Ensuring your applications are architected, designed and coded to high, secure standards. 

Your applications are the doors and windows to your organisation - know what they all are; monitor them and when necessary close them.

Security strategy

Align security to the business and show that security is providing business benefit. Security isn't just a technical issue - every security decision must serve a business need. 

Information Security isn't an IT issue; it is a business issue. So long as it is viewed as an IT issue, the solutions will be tech-heavy, complex and opaque to business and non-IT staff.

Human resources

Security aspects for employees joining, moving, and leaving an organisation - Identity and Access Management (I&AM). 

Different employs require different access to corporate systems and software. More importantly; that access doesn't remain static during an employee's life with the company. Identity and access need to be managed and excess privileges need to be removed when they are no longer needed.

Identity Governance - The ability to report accurately and clearly on what identities exist and the access granted, at any time - and ensure that they are as they should be.

Privileged Account Management - Privileged users are usually the administrative and support staff. They invariably will have a higher degree of access than standard users.
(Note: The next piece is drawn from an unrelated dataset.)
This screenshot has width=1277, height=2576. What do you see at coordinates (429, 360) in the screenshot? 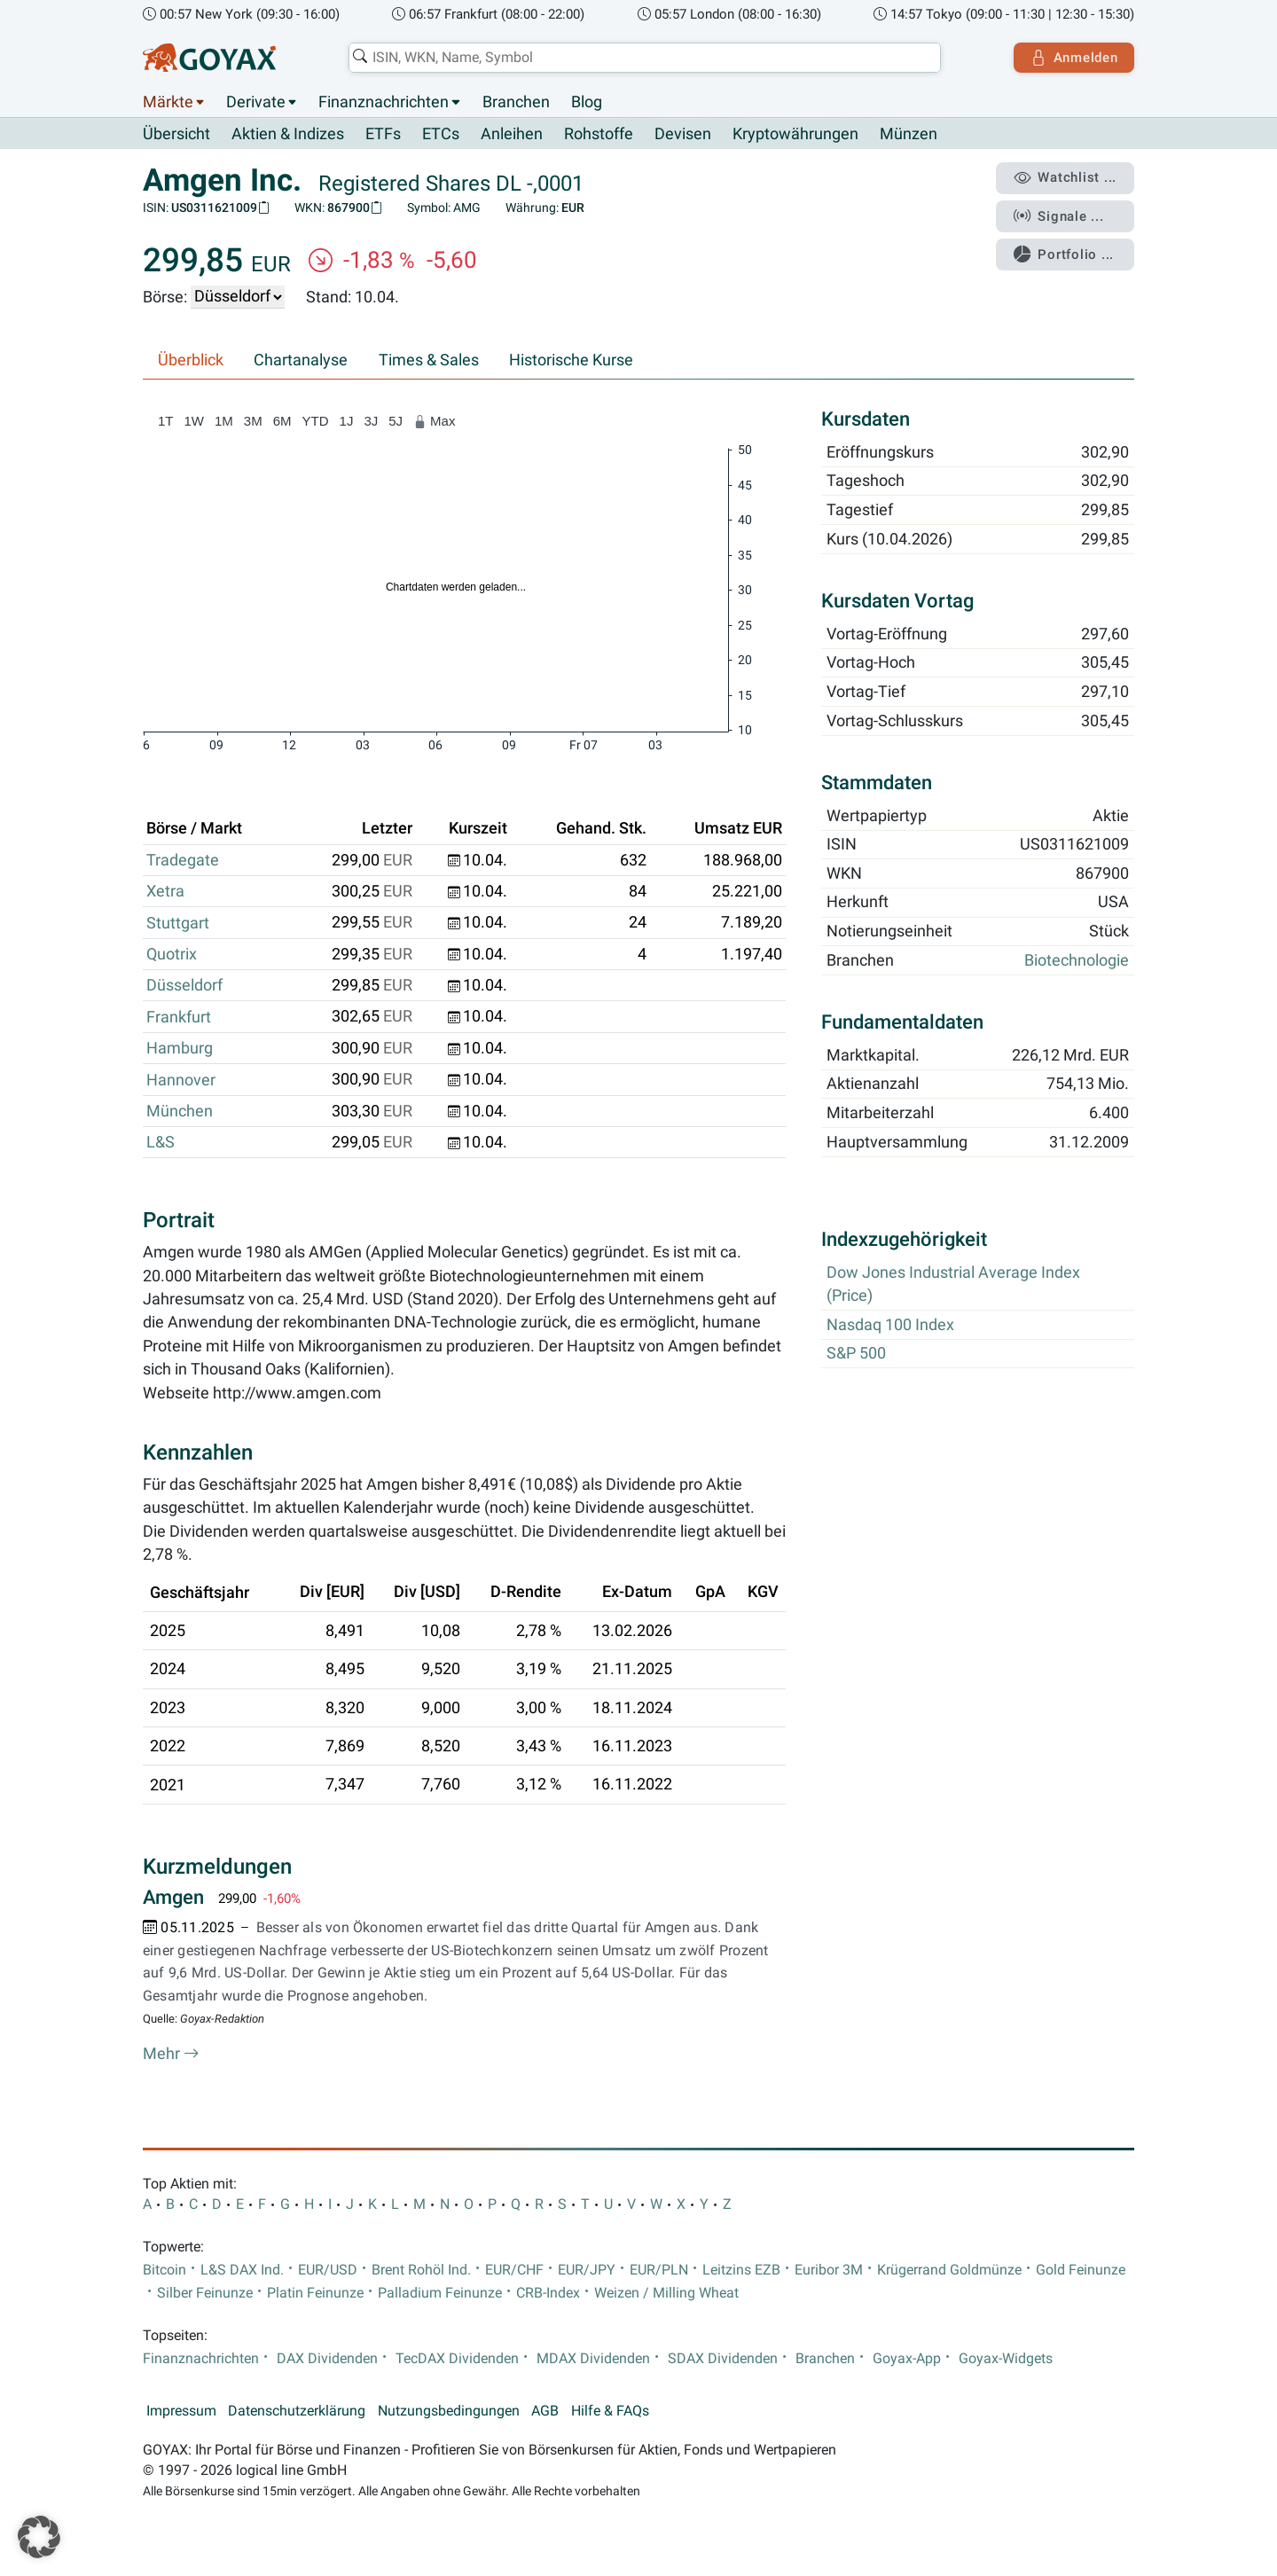
I see `Times & Sales [tab]` at bounding box center [429, 360].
Ensuring that their activities are clearly audited and controlled is essential to prevent fraud.

Ensuring private staff data (e.g. home addresses, salaries and bonuses) remain private and accessible only by the right people.

Physical and environmental security

Protection of the physical computer facilities.

Communications and operations management

Management of technical security controls in systems and networks.

Access control

Restriction of access rights to networks, systems, services, applications, functions and data to those with the correct privileges.

Information security incident management

Recognising, anticipating and responding appropriately to information security breaches.

Business continuity management

Protecting, maintaining and recovering business-critical processes and systems in the event of an incident.

Password management

For the foreseeable future, passwords are a necessary evil for users logging into systems. 

Users need to learn/appreciate the importance of using strong passwords; using different passwords for different systems; password managers and multi-factor authentication.

Software needs to support strong passwords, store and manage passwords securely and support multi-factor authentication.

Users

Staff, Customers, Partners; they all have different needs and they all come from different backgrounds - they are the weakest link in any security system. 

Security should be transparent to all users and shouldn't require multiple complex settings to get right. The majority of staff in an enterprise don't come from a technical background, so the solutions should suit them and not require a Computer Science PhD to comprehend.

Security risks need to be translated in to concepts that ordinary users will understand and appreciate. Whether it is the password policy or data privacy; the better grasp that the users have on security protection, the more likely the enterprise/business will be kept safe.